Unlikely as it seems – to me at least – it’s a quarter of the century since Paul Heaton and his fellow Housemartins bandmate helped launch The Beautiful South.
In June 1989, their debut single, Song for Whoever, became the first of more than 20 top-40 hits for the band, and one of six that made the top-10 over the next 17 years.
I got to interview this freshly-assembled Hull five-piece for my Captains Log fanzine before their third-ever gig, at Aldershot Buzz Club.
It was just two days after the band’s debut Top of the Pops appearance, and turned out to be a pretty raucous night.

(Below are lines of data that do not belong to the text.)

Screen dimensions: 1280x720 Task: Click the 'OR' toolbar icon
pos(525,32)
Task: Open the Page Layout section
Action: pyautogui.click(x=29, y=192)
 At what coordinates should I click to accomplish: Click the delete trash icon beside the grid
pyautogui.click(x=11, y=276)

Looking back at the end result this week (I’ll try and get it online sometime soon), I was reminded how entertaining the band were, with plenty of surreal segues and inventive answers, not least from front-man Paul (PD).

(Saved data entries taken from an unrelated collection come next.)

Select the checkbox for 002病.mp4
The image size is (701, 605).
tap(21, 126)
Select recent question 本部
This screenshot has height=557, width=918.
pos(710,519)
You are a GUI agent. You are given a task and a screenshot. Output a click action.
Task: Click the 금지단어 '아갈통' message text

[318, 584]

They were eating their tea backstage while I fired the questions, and then – as I clicked the cassette off – singer and ex-‘Martins singing drummer Dave H and guitarist Dave Rotheray enquired about pubs in the area.

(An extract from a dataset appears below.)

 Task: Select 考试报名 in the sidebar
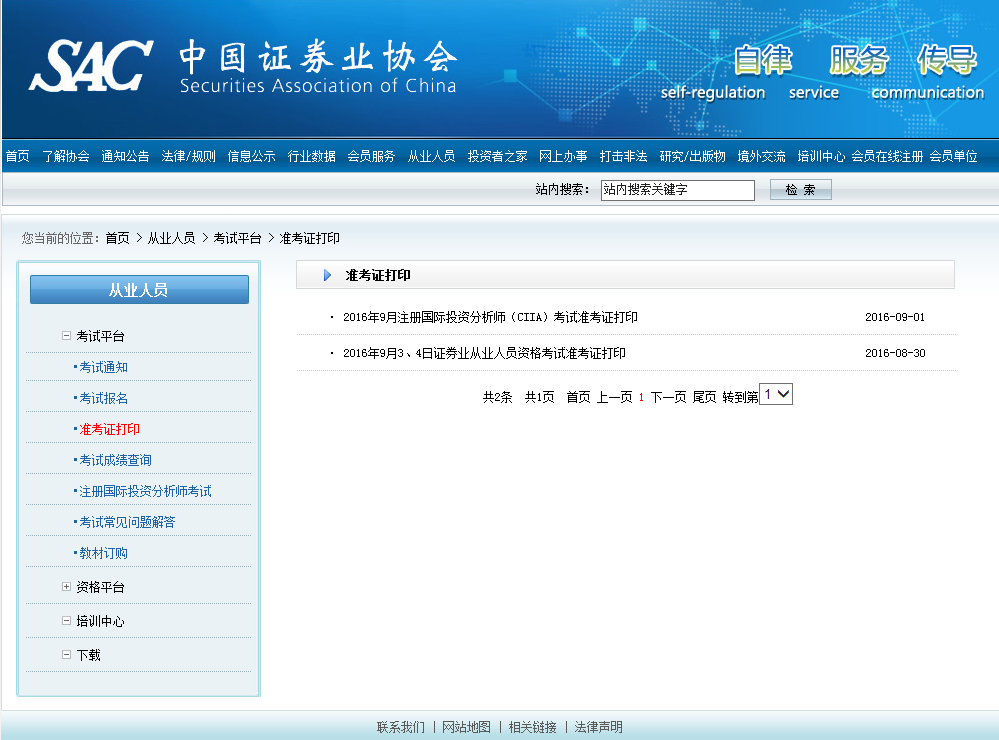coord(104,398)
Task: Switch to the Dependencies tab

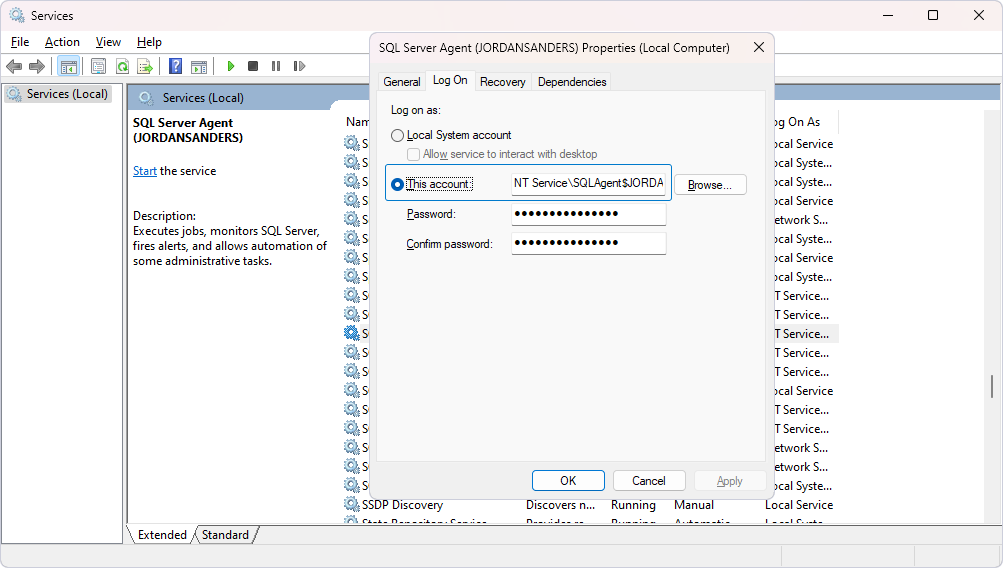Action: 572,82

This being Aldershot – with a few pubs in the vicinity we didn’t think it wise to visit, not least as The Sun had made up all sorts of ridiculous, inflammatory stories and untruths about The Housemartins – myself and fellow Malc Smith decided they needed chaperones.
I don’t recall what time we left the West End Centre (home to Jo Bartlett’s Buzz Club), but let’s just say we sank a few pints and had a quality evening while losing all track of time.
Until Dave H clocked the time and announced, “Oh shit! It’s half ten, we’re on in five minutes!”
Needless to say they didn’t know quite where they were, and I can’t say I really did either. But we tore up the road and were soon close enough to hear slow hand-claps from an increasingly fractious sell-out crowd.
We made our way to the side-door, where my interview notes remind me that one of the afore-mentioned Daves asked, in a Spike Milliganesque manner, “Can we come in? We’re the band’. The somewhat shell-shocked female on the door’s reply – after a rather puzzled delay – was “Oh good … we’ve been waiting for you!”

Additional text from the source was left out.